Globally, cars and light trucks will likely to see a growth of 6.7 percent in 2012 helped by strong demand from China, R.L. Polk & Co. has reportedly said. Sales are expected to grow to 77.7 million driven by a 16 percent rise in China to 17.9 million, the research company disclosed.
For the year 2011, auto sales estimated to remain unchanged at 15.5 million in China following the withdrawal of incentives by the Government. However, Polk's director of forecasting for the America's, Anthony Pratt, told Bloomberg, "The growth there will be more a function of natural demand than stimulus, and the expansion in the second-and third-tier cities is a trend that's going to continue to develop."
The U.S. is likely to see a 7.3 percent uptick of sales in cars and light trucks to 13.7 million in 2012, though it may continue to struggle to reach the pre-recession level of 16 million vehicles at least not before 2015 leave alone surpassing it. The luxury car segment will likely to see a faster growth in the U.S. market with estimated 14 percent upside in 2012 on top of an expected 12.7 million sales in 2011, according to Polk.
Despite the current credit crisis in the Euro Zone, Polk reportedly estimate the regional sales to remain unchanged in 2012 totaling approximately 19.2 million, the same figure in 2011, on top of 18.5 million units recorded in 2010.
The year ahead will also see tough competition among Korea-based Hyundai Motor Co., Kia Motors Corp, Japan's Toyota Motor Corp. (TM) and Honda Motor Co. (HMC) For the year 2011, Hyundai recorded sales growth of 12.3 percent with domestic sales upside of 3.6 percent and international sales increase of 14.2 percent. While Polk estimate sales of Hyundai and Kia to see uptick, their market share is not likely to see a similar trend as the research company expects Toyota and Honda to tighten their noose to get back the lost market share following production cuts in the wake of earthquake and tsunami in Japan.

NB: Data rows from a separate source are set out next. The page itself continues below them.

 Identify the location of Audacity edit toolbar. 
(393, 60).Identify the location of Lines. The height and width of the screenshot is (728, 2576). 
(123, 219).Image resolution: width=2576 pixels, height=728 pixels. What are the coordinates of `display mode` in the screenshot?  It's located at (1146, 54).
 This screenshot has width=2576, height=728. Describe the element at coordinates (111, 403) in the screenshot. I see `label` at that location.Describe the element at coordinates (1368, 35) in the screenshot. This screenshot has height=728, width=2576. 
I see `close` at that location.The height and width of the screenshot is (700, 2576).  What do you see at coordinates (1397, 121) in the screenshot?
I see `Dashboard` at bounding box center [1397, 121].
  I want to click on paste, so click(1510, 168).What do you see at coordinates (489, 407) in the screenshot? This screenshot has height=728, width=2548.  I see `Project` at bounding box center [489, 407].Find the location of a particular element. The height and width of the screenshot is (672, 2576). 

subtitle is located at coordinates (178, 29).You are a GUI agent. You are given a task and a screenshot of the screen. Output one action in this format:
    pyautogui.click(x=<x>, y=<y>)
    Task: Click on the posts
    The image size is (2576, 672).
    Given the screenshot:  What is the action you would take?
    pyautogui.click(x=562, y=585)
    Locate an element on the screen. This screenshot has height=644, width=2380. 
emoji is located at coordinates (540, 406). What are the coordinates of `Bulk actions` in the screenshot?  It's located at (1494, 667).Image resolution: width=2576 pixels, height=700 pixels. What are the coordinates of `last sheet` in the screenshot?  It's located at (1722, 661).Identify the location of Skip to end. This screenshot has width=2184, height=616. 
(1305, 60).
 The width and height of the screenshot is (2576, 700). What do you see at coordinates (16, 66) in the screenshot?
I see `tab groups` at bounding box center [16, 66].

The optimism of strong auto sales comes on the back of average age of vehicles at 10.6 years forcing the consumers to opt for a newer brand when the credit is available easily with lower interest rates ruling the rust. These apart, there is expectation of additional consumers in the age group of teens and twenties lining up to buy their favorite brand to push the demand thereby lifting overall growth of the economy.
The emerging markets, especially BRIC nations, Brazil, India, Russia and China, are expected to better the matured markets in the next few years. While Brazil is likely to exceed Germany in 2011 itself, Polk projects India to surpass Germany in 2014. Auto sales in Russia will likely to remain unchanged in 2012, yet above Germany's projected 2015 level.
The auto companies will report sales for the year 2011 on January 4 with new cars and trucks are estimated to cross 12.5 million, indicating a growth of around 9 percent over 2010's sales figure of 11.5 million and 10.4 million in 2009. Government data indicates that an additional approximately $40 billion were spent on new cars and trucks in 2011 over 2009.